Currently, NTP timestamps are defined to represent UTC based on a sliding
epoch such that UTC can be derived from seconds-since-epoch using simple
Gregorian conversion (where each day has exactly 86400 seconds).

I propose to redefine NTP to be tied to TAI (International Atomic Time)
but referenced to 2000, so that:  NTP(2000) = UTC(2000) = TAI-32 = GPS-13
and from now on:  NTP = TAI-32 = GPS-13

This is a good time to propose such a change.  There have been no leap
seconds since July 1999.  I wish I had done so sooner (this here is based
on an internal memo I wrote a year ago).

Why?
----

My primary reason for opposing the current definition is to eliminate
the timestamp jiggle that occurs for several minutes to tens of minutes
after a leap second event when machines following NTP adjust their epoch
to absorb the new leap second.  Under the new proposal, there would be no
clock adjustment due to the leap second -- only the rule for converting
NTP time to UTC would be affected.

A second argument is that current NTP timestamps make it difficult to
measure an interval by subtracting time stamps.  If the end points
straddle one or more leap seconds, these have to be taken into account
(based on a table of Leap Second events).  Worse, if one of the end
points is within the jiggle period that follows a LSE, there will be an
unpredictable error that could even exceed one second (due to overshoot
effects during the adjustment period).  If the entire interval is
during the jiggle period, the error might be as large as two seconds --
a very large relative error in this case since it would be with respect
to several minutes, i.e. possibly 1%.

How?
----

An immediate problem is how NTP would adjust the local clock after a
Leap Second Event, in an OS that (so far) does not support this well.
One possibility would be for NTP to defer dealing with it until it is
in a position to perform a step change, e.g. during bringup.  It would
then maintain an artificial 1-second offset between NTP timestamps and
OS (e.g. Unix) timestamps until the OS time can safely be changed.  NTP
could also use a linear slew (predictable and invertible) on top of the
OS time adjustments made as part of the NTP protocol, so as to absorb
this artificial offset gradually.  I'm not sure if this would mesh with
a Unix adjtimex() that has support for inserting a Leap second at the
next midnight UTC, because the handling of this may use internal slewing
that NTP cannot control or know precisely -- I only just came across a
mention of this when scanning this newsgroup, and haven't studied it yet.
The proper solution for Unix would be to listen to Marcus Kuhn (see below).
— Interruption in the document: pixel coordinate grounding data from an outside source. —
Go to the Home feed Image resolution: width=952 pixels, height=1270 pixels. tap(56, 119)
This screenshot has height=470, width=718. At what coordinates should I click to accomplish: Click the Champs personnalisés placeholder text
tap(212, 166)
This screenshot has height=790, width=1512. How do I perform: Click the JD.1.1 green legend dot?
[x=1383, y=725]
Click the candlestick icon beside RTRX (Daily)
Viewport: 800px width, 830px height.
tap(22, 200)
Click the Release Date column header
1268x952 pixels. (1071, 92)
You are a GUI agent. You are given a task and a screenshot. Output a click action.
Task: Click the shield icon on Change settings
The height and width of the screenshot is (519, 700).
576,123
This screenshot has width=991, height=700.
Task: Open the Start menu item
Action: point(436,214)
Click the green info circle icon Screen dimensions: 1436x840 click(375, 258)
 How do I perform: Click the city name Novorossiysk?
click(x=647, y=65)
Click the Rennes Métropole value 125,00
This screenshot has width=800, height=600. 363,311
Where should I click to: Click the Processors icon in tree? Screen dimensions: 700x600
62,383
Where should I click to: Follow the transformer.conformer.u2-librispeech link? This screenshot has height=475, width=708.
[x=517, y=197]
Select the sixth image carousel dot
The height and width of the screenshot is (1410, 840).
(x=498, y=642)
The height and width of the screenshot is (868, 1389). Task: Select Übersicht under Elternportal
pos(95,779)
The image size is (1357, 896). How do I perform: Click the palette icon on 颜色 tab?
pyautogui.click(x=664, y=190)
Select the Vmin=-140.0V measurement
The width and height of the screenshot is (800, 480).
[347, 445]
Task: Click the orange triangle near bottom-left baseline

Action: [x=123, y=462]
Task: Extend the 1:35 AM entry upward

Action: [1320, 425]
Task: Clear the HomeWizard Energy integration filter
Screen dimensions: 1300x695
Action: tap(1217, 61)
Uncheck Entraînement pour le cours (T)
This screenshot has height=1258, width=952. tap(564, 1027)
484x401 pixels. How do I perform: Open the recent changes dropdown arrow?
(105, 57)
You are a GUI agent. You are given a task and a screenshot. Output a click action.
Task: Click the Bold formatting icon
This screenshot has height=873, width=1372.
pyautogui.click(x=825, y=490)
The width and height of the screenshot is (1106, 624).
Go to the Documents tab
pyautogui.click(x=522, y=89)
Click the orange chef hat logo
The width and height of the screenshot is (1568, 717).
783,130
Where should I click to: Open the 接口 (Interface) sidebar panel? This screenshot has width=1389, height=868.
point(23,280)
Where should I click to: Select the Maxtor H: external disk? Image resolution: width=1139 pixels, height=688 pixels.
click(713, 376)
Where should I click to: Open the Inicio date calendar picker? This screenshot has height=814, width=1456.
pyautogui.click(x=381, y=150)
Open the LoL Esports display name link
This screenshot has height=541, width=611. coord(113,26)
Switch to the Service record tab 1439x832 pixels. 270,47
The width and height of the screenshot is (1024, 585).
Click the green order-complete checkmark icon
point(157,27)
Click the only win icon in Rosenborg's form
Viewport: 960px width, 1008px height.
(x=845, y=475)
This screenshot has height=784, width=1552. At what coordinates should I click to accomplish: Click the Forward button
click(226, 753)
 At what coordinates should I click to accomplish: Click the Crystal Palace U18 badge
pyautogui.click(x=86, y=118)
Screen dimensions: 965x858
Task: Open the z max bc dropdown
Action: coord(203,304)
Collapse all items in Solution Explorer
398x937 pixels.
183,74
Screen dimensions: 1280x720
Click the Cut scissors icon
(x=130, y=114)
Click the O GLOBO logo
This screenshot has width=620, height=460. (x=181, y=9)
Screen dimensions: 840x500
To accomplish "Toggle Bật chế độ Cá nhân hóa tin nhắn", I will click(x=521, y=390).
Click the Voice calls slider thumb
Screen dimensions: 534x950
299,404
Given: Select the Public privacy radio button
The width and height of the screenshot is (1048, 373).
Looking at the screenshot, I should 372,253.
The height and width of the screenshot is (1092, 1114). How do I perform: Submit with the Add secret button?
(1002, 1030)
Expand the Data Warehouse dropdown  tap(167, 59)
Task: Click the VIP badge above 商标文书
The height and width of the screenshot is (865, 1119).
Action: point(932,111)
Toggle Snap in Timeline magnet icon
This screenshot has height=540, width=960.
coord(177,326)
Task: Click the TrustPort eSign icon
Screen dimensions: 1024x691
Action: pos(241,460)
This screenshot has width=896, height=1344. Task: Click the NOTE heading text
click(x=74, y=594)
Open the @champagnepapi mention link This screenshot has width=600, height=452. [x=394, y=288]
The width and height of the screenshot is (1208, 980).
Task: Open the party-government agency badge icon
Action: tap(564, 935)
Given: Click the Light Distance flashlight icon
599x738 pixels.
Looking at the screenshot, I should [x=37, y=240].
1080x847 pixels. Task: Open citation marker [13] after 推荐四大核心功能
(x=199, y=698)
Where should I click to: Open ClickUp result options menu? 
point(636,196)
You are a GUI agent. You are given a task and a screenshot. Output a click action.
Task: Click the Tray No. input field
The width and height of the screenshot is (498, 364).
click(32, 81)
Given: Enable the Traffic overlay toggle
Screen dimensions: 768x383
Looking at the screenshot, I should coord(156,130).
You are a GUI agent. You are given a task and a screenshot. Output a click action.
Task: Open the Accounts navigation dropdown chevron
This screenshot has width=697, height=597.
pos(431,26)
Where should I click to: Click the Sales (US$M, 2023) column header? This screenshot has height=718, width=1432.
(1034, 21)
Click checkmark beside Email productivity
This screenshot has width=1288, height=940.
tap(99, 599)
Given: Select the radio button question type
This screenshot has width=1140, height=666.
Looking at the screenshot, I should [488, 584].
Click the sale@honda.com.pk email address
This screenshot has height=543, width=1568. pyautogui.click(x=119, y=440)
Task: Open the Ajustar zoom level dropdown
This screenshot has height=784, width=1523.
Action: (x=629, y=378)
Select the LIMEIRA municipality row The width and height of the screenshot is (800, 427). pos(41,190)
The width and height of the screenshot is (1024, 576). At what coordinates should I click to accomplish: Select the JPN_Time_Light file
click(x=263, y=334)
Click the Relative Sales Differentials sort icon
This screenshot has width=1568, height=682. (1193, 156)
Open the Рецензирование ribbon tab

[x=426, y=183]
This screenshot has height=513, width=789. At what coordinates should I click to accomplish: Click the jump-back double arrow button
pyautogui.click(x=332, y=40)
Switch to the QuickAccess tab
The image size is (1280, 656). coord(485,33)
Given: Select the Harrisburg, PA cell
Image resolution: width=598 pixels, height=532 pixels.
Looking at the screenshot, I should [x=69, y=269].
The argument has been made that tracking TAI as opposed to UTC (when UTC
is what most users want to see) requires a historical record of leap
second events.  For the purpose of converting past timestamps, this is
required for the current definition too, since each leap second has
redefined the effective epoch.  For the purpose of converting current
time, only the current LSO (Leap Second Offset) is required.  For the
purposes of near-future timestamps, the next LSE (Leap Second Event)
must be known, but NTP already deals with that for times less than one
day in the future (and other means could be used to cover a few months
into the future).  The most common time reference these days is GPS,
and its time signal includes the LSO.  What is missing however is an
LSO field in the standard NTP packet format.  (*** Need to check whether
NTP maintenance messages include means to report LSO, which changes
infrequently after all.  For past timestamps, a means to distribute a
Leap Second Table might be useful -- but I would argue that if any
program needs updating to pick up this table, it might as well have
the table canned in.  Leap seconds after 2000 may need a distribution
mechanism -- assuming there will be more leap seconds.  ***)

Coexistence of the new and old protocol has to be considered.  If the
new LSO field is one that is now zero, it could be used to recognise
the new protocol, because as long as the LSO is zero, old and new are
fully compatible.  Old versions receiving timestamps from new versions
might not be so lucky: they might treat them as falsetickers if they
are in the minority.  Hopefully everybody would upgrade soon enough.
If they are *requested* timestamps, the new version could convert them
so as not to disturb the old version, and that problem could be avoided.
Only old receivers of new broadcast-mode packets would then be at risk.

Related:
--------

I'd like to mention also that IBM S/390 (and now z/Series) defines its
TOD clock with reference to TAI -- specifically, IBM = TAI-10 (because
it was defined to have IBM(1972)=UTC(1972), whereas TAI(1958)=UTC(1958),
and UTC used corrections more complicated than leap seconds from 1958
to 1972).  This new definition was introduced in the second edition of
S/390 Principles of Operation, in 1991 I think; the prior definition
used the same rule NTP, Unix and everybody else seems to use, namely
make number-of-seconds-in-epoch come out as UTC when converted using
plain gregorian rules.  The operating system (MVS, OS/390, z/OS) keeps
the current LSO in a public variable.

Finally, I'm grateful to Markus Kuhn for having written such a thoughtful
proposal for Unix to deal with UTC vs TAI, Leap Seconds, and local time
zones:  http://www.cl.cam.ac.uk/~mgk25/c-time

Michel.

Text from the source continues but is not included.